なぜ駐車場管理サービスを手がけているリーフにこれだけの注目が集まっているのか。それは同社が駐車場の価値を再定義したからにほかならない。
駐車場の価値は空間にあらず
リーフは現在、駐車場管理サービスだけでなく、スペースを有効活用した事業拡大を進めている。駐車場の一区画に大型トレーラーを駐車し、中華料理からイタリアンまで4~6店舗を収容できるようにしている。これは、いわばデリバリーを専門としたキッチン設備のみで展開する「ゴーストキッチン」と同じ。コロナ禍で急速に市場を拡大している業態だ。
ゴーストキッチンと異なるのは駐車場がそのまま配送拠点になるという点だ。通常、ゴーストキッチンを運営する場合、配送用のバイクや軽トラックを止めておくスペースに悩むケースが多いが、リーフの場合は駐車場をベースとしているためこうした問題を抱えない。
デリバリーだけでなくテークアウトにも対応できる。駐車場は商品をピックアップする際に都合がいいためだ。リーフは先述の通り、駐車場管理ソリューションを手がけているため、事前に登録した情報とひもづけることで、煩わしい手間もなくスムーズにテークアウトが実現する。ゲートを入ってきた瞬間に、何を注文した人かが分かるため、極めて優れたUX(ユーザー体験)を提供できる。

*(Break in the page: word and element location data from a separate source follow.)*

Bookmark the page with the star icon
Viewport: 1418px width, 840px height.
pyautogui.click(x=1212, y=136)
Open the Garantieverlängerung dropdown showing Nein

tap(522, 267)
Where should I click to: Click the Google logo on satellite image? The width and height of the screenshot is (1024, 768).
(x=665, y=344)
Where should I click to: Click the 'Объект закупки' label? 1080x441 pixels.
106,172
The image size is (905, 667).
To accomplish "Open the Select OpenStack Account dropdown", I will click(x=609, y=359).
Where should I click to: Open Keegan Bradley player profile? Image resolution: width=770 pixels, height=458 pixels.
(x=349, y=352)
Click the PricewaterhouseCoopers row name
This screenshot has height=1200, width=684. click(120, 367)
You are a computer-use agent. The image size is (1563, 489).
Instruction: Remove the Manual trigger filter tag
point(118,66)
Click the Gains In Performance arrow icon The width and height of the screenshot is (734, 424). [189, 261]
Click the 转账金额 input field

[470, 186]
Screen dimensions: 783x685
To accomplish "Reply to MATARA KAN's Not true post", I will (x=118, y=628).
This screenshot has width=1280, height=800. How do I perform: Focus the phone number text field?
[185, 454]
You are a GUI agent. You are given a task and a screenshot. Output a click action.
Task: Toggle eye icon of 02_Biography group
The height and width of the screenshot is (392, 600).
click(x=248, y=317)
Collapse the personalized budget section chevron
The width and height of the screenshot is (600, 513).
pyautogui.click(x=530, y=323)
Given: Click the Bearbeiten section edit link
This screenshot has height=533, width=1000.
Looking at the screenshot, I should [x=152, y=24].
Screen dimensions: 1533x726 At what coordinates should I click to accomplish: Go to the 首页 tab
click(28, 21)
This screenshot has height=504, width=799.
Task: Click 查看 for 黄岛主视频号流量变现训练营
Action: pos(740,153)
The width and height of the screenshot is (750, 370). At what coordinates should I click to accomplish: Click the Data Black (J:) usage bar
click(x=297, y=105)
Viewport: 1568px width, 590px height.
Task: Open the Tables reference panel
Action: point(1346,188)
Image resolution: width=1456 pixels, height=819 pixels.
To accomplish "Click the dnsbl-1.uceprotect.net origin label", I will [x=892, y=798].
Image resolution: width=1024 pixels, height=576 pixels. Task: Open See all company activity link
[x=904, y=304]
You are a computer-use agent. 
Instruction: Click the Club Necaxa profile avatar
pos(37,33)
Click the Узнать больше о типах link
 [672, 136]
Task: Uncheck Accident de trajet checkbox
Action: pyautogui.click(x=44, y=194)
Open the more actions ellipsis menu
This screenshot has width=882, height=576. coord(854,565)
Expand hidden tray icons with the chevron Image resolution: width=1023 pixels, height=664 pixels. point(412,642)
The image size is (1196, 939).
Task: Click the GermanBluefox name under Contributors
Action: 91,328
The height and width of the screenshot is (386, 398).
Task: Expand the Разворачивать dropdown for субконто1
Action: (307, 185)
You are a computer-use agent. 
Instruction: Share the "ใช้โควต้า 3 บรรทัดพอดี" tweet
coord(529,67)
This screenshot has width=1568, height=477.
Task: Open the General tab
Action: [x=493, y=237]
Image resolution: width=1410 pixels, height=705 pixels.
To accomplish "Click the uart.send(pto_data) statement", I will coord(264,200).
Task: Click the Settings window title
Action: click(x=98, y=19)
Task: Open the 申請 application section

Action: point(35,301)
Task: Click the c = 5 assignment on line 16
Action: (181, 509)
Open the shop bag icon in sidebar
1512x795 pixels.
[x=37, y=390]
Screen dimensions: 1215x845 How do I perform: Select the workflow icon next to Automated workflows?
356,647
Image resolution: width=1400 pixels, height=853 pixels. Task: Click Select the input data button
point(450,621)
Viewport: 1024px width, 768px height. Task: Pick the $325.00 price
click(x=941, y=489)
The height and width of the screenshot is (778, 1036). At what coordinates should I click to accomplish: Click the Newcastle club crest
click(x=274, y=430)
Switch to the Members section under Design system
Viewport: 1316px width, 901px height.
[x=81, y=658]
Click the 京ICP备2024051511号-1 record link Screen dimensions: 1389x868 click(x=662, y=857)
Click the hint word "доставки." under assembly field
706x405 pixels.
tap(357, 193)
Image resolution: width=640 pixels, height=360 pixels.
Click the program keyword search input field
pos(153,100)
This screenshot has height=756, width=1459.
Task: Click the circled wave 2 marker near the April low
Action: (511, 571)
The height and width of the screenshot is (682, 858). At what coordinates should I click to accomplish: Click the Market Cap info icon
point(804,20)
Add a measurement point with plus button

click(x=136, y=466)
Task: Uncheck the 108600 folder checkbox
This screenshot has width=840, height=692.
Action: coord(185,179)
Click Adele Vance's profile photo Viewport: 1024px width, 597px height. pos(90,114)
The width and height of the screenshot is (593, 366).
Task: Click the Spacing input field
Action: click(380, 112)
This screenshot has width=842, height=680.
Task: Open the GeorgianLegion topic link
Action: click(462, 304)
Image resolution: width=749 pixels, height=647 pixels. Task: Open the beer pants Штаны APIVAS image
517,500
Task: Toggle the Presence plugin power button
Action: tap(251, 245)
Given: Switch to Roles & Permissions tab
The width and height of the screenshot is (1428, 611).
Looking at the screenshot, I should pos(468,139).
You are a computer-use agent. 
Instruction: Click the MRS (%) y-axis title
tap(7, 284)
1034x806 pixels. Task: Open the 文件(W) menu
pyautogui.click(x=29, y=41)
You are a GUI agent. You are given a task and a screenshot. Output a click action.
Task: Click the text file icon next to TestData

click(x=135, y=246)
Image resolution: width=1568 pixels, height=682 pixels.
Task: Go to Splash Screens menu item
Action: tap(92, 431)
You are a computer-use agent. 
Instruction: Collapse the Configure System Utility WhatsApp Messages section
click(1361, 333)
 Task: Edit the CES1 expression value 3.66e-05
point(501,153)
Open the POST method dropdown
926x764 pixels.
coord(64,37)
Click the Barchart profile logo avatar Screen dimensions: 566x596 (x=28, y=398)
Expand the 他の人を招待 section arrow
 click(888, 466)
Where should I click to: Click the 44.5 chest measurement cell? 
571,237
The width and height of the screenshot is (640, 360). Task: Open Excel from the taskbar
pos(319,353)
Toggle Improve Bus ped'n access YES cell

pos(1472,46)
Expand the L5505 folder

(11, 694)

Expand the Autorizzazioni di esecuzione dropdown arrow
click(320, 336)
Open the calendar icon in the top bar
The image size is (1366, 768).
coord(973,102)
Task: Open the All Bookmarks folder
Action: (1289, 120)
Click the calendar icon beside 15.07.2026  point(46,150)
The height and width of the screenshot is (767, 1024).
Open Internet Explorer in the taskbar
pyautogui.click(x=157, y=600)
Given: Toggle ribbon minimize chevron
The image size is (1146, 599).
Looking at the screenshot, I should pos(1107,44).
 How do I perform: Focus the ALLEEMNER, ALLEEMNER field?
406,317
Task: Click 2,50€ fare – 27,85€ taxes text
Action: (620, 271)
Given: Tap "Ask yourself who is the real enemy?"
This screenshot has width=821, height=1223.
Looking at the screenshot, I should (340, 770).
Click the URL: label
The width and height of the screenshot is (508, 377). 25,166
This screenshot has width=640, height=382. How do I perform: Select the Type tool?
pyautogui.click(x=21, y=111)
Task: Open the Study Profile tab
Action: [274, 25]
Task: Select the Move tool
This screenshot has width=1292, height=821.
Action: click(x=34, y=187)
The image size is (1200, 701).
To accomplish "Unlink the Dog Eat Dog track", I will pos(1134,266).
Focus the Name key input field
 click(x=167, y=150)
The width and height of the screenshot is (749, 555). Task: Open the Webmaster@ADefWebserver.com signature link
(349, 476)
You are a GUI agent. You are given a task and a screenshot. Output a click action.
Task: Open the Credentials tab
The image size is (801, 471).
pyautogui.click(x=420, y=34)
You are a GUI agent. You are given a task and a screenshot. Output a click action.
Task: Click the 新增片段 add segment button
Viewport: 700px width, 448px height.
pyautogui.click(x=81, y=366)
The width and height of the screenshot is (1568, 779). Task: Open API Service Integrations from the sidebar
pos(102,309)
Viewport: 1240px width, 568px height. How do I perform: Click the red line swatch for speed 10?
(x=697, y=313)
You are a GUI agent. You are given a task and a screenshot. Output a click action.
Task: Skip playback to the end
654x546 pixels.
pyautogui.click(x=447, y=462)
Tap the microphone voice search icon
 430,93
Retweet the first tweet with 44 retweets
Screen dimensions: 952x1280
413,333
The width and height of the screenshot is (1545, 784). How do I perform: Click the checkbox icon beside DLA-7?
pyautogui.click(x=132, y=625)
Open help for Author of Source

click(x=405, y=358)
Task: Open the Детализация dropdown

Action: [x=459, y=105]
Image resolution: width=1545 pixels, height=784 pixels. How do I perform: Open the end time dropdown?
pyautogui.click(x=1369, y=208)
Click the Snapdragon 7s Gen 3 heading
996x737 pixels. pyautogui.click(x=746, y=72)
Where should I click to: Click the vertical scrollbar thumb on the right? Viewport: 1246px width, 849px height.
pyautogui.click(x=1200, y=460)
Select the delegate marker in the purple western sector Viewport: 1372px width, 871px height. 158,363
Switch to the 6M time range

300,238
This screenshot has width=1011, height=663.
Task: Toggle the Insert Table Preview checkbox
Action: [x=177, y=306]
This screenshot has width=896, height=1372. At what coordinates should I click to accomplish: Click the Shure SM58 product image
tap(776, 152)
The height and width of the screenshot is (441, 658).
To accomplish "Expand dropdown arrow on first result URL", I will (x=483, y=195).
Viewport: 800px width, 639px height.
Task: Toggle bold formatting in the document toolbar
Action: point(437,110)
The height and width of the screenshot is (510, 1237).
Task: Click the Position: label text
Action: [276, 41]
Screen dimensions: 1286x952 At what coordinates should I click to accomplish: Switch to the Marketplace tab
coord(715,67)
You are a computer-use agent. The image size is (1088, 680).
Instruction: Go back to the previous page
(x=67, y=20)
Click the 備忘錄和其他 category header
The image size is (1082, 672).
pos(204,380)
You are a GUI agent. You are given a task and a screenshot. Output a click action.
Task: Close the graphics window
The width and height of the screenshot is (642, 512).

調理に必要な機材はもちろんのこと、リーフが直接雇用している下ごしらえを手伝うスタッフもいる。配達業者とも提携しているため、レシピだけあれば、すぐにでもフードビジネスを始められる環境を整えている。
彼らが食にまつわるビジネス領域に事業を展開している理由は、駐車場管理を手がけている中で、あることに気づいたためだ。それは、駐車場の価値は自動車を止める空間そのものではなく、その立地であるということ。彼らはそれを「proximity-as-a-service(サービスとしての近接空間)」と表現し、駐車場が本来持つ価値は、人への「アクセス」の提供だと定義した。
駐車場が位置する場所は必ずその近くに人々の目的地がある。商業施設だったり、生活拠点だったりと目的は様々だが、確かに人がアクションを起こす場に近い。その地理的な近接性こそ駐車場の提供価値であると再定義したわけだ。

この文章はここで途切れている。